Copy out the lines below word for word, leaving out the pictures.
## Begin
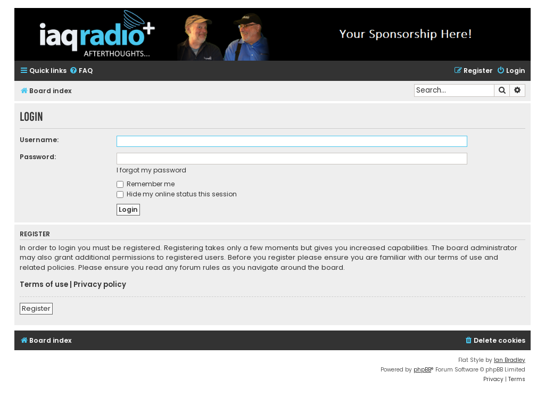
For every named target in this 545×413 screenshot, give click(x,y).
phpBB (422, 370)
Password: (38, 156)
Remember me (146, 183)
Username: (39, 139)
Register (36, 308)
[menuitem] (81, 71)
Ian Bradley (509, 360)
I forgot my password (151, 170)
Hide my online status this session (177, 194)
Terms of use (44, 285)
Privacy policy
## End
▶ [The output]:
For every named target in this 545×413 screenshot, give click(x,y).
phpBB (422, 370)
Password: (38, 156)
Remember me (146, 183)
Username: (39, 139)
Register (36, 308)
[menuitem] (81, 71)
Ian Bradley (509, 360)
I forgot my password (151, 170)
Hide my online status this session (177, 194)
Terms of use (44, 285)
Privacy policy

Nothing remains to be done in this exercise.